Tell that to the fans in Detroit on Tuesday.

The Tigers and Tampa Bay Rays played for 5 hours, 3 minutes before Detroit finally won 8-7 in 13 innings. The extra frames made the game take longer, but what really made it tedious was the ceaseless substituting by both teams, especially on the mound. The Tigers used 10 pitchers while the Rays used six.

Tampa Bay used 17 position players, including three designated hitters and three catchers. Detroit used three third basemen.

''Every time one manager makes a move, the other manager probably has two or three choices,'' Detroit skipper Brad Ausmus said. ''That's what happens when you expand rosters.''

Indeed, the expanded rosters in September give managers a chance to look for platoon advantages throughout the late innings - they hardly have to worry about running out of pitchers.

Last Monday, the Dodgers and Angels played a nine-inning game that felt like rush hour on the freeway with all of its stopping and starting. The Angels used nine pitchers, including eight in the final 4 2/3 innings. The Dodgers used seven pitchers, including six in the last three innings.

The Dodgers won 7-5 in 3:52.

''September baseball...when there are too many people available to play and timely games go to die,'' said a message on the Twitter account of Dodgers pitcher Brett Anderson.

The average nine-inning game this month has taken 3:03, compared to 2:55 before September, according to STATS. The average nine-inning game last September was 3:02.

Here are a few other developments from around baseball:

A LEAGUE OF HIS OWN?: Yoenis Cespedes is beginning to get some support in the National League MVP race, which is odd considering he played more than half the season in the AL. Cespedes has hit .308 with 16 home runs since being traded from Detroit to the New York Mets at the deadline. His full-season stats - .297 with 34 homers and 102 RBIs - are certainly impressive, but does the fact that he's split time between the two leagues mean he can't win either MVP?

Washington's Bryce Harper has spent the whole year in the NL and has an OPS of 1.111, the best in baseball. Even if you look only at the time frame from Aug. 1 on - when Cespedes began playing for the Mets - Harper still has the New York outfielder beat with an OPS of 1.048 to 1.033.

On some level, it's fair to wonder if - after nearly two decades of interleague play - baseball needs to keep giving separate awards for the AL and NL, although the fact that one league uses the DH and the other doesn't makes it harder to compare stats between them.

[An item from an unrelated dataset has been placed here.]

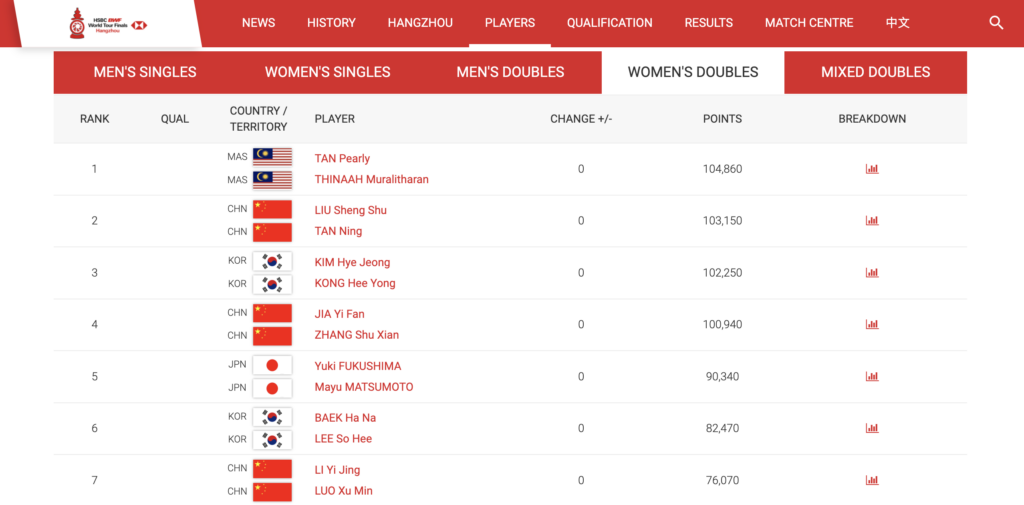Open the Men's Doubles tab
Image resolution: width=1024 pixels, height=505 pixels.
click(x=510, y=72)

A quarter-century ago, a league switch affected one major honor. When Willie McGee was traded from St. Louis to Oakland in late August, his .335 average was frozen in the NL batting race. He ended up finishing first, becoming the first player to win a batting title in a league in which he didn't finish the season.

FANTASY FOCUS

Logan Verrett gets the start Monday night as the Mets try to limit Matt Harvey's innings. It's a good spot for Verrett - at home against Miami - and at this time of year, the short term is all there is to worry about in non-keeper leagues. So looking day by day for good matchups isn't a bad idea.

In that same vein, Oakland's Jesse Chavez is slated to start Wednesday against the Chicago White Sox, who are near the bottom of the majors in runs.

LINE OF THE WEEK

Madison Bumgarner, Giants, struck out nine in a one-hit shutout Saturday as San Francisco beat San Diego 8-0. The Giants are unlikely to make the playoffs, but Bumgarner (18-7) has a chance to win 20 games for the first time.